**Target pointing data**:
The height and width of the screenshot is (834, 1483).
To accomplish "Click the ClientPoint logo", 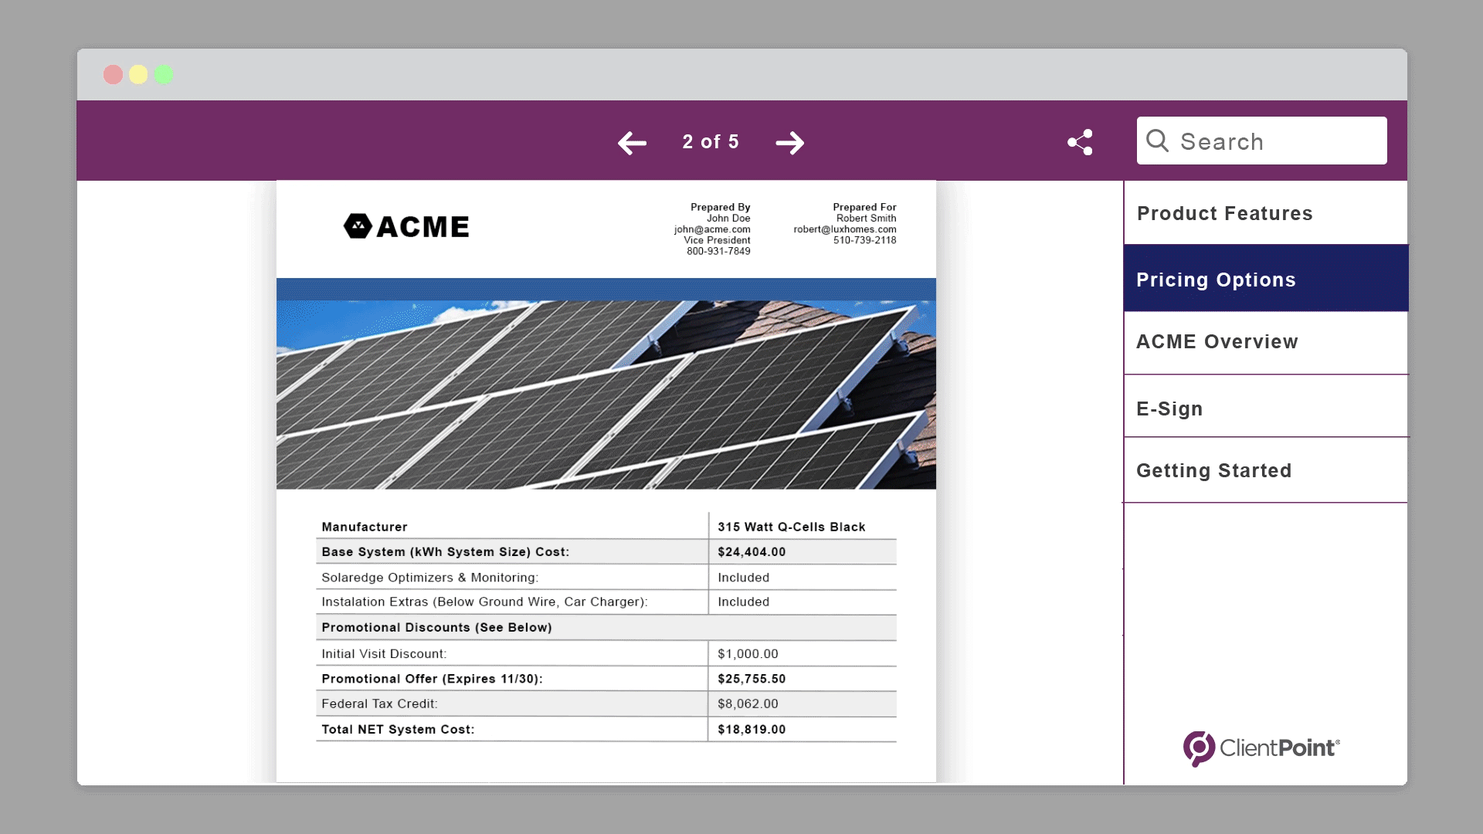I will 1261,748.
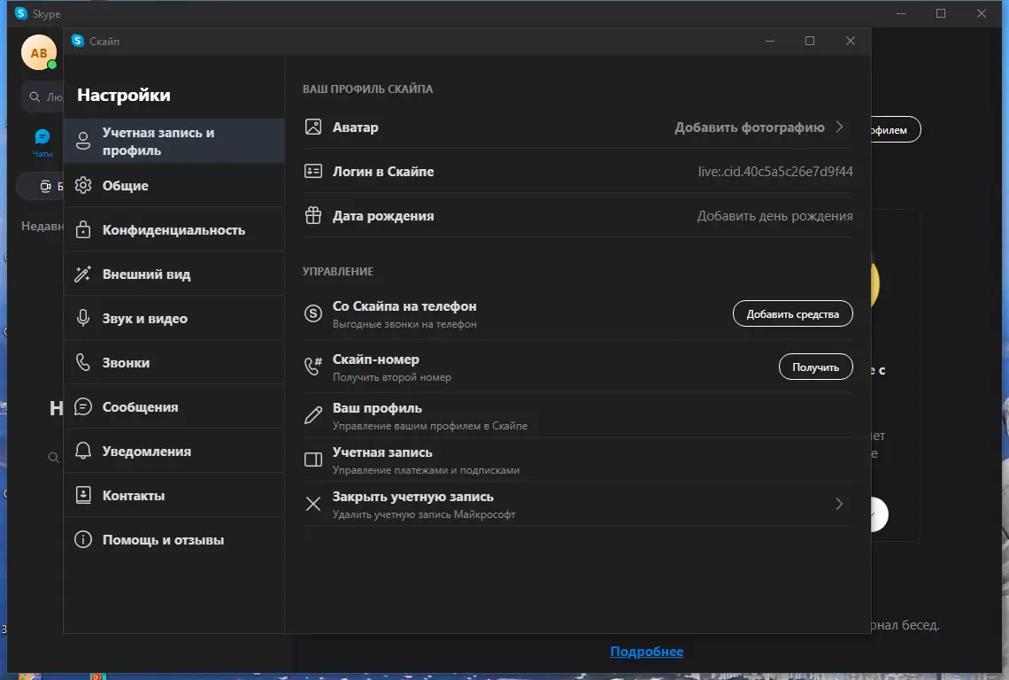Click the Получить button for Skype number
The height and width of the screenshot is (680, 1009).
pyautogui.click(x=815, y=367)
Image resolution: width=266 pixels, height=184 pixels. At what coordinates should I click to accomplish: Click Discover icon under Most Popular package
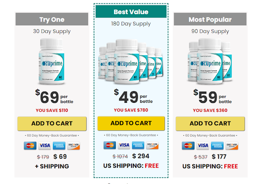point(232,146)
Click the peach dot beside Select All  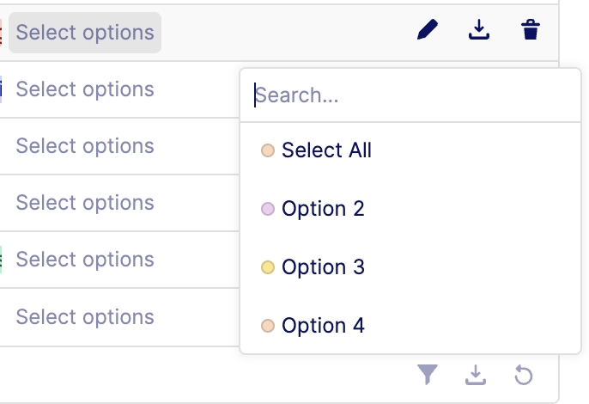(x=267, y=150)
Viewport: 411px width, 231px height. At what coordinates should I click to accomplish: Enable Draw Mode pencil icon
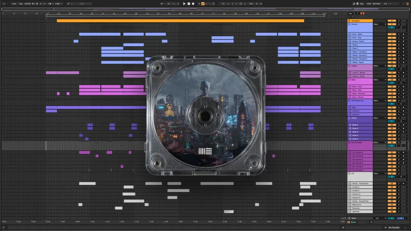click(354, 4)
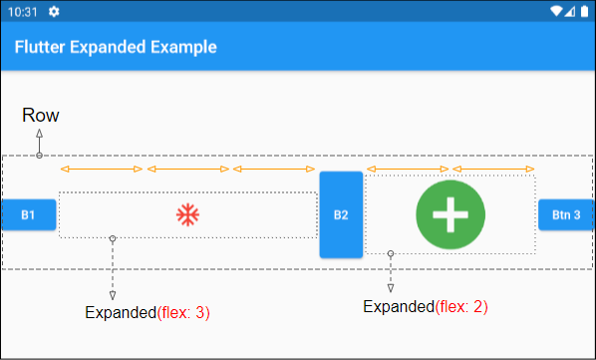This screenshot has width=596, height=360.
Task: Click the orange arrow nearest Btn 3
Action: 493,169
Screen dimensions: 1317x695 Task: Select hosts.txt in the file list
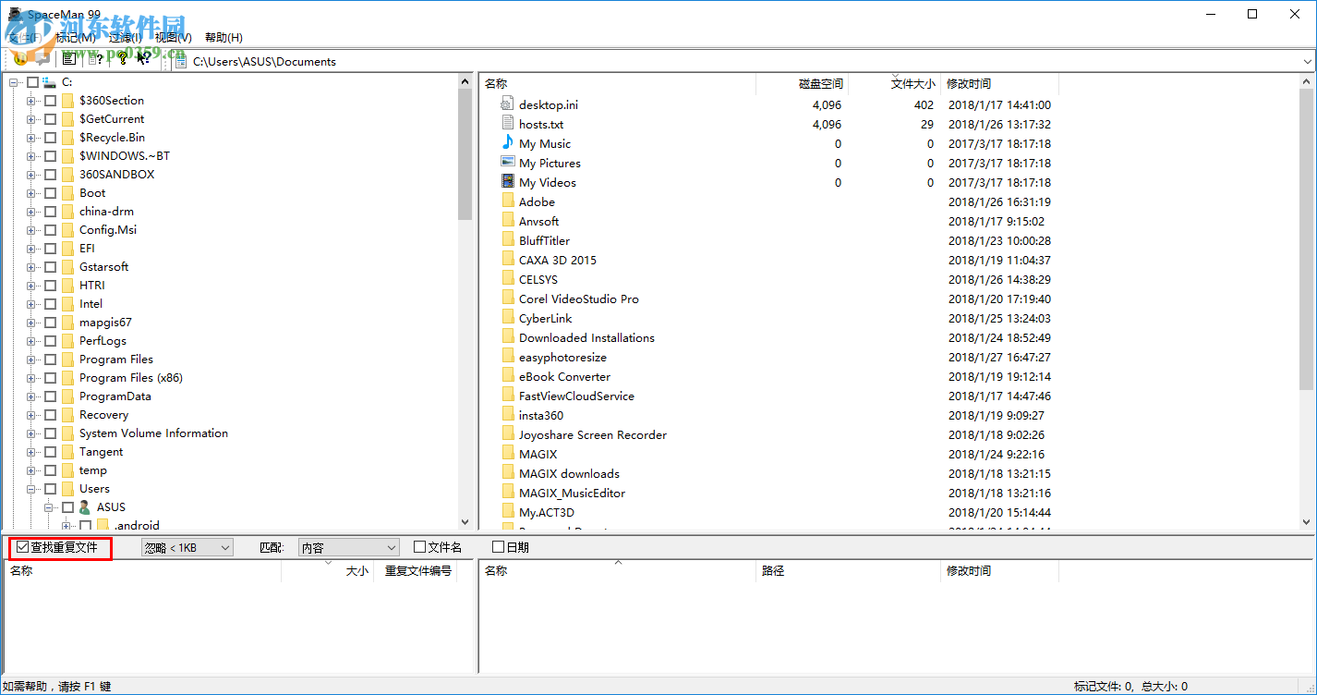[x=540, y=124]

**REQUIRED TASK**:
Count how many lines in the records contain the word "coordinates", and give only that number.

**OUTPUT FOR THIS TASK**:
2